Marler is also involved with OutBreak, a nonprofit organization under the auspices of Marler Clark. In this capacity he travels extensively, discussing foodborne illness litigation and related issues with public health groups, fair associations, and food industry groups. 

As a proponent of improved food regulation, Marler has been asked to speak to numerous groups to address the subject, including testimony to both the California State Senate Governmental Organization Committee and the U.S. House Committee on Energy and Commerce.

Marler's involvement in the 1993 Jack in the Box E. coli outbreak is detailed in author Jeff Benedict's book Poisoned: The True Story of the Deadly E. Coli Outbreak That Changed the Way Americans Eat. 

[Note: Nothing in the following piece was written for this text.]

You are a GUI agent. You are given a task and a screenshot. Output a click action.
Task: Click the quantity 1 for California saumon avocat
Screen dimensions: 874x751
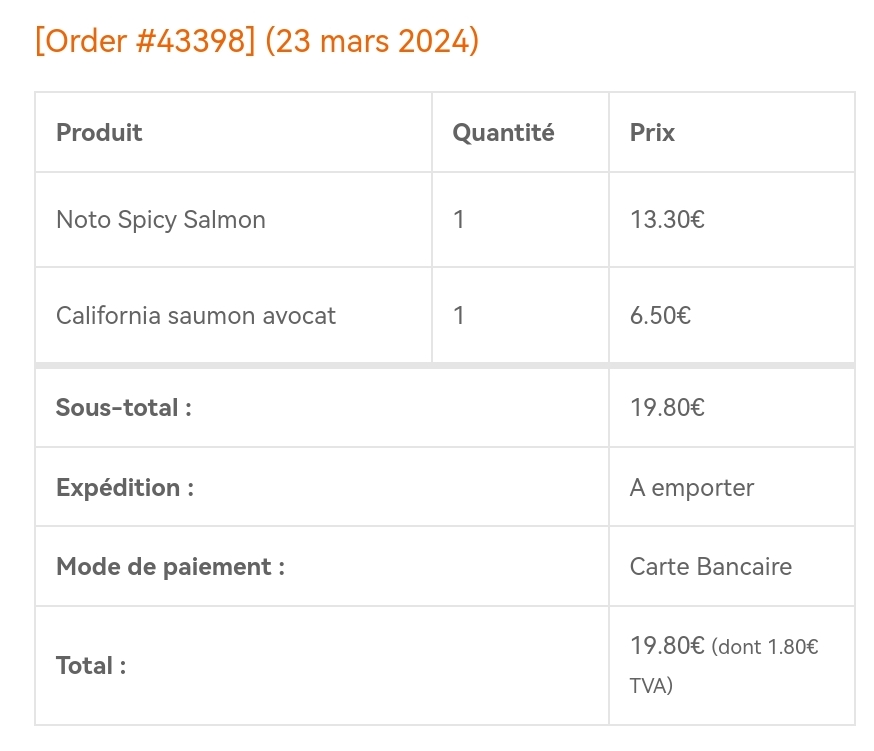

In 2009, Marler founded Food Safety News to "fill a void" in food safety's media coverage. He is a regular contributor to the Food Poison Journal. In January 2016, The Daily Meal named him one of "America's 50 Most Powerful People in Food for 2016". His professional blog was listed by the American Bar Association as one of the top 100 legal blogs. And in The New Yorker piece "A Bug in the System", journalist Wil S. Hylton referred to Marler as "the most prominent and powerful food-safety attorney in the country." According to Marler's own estimation he has won over $600 million in food safety judgements for his clients.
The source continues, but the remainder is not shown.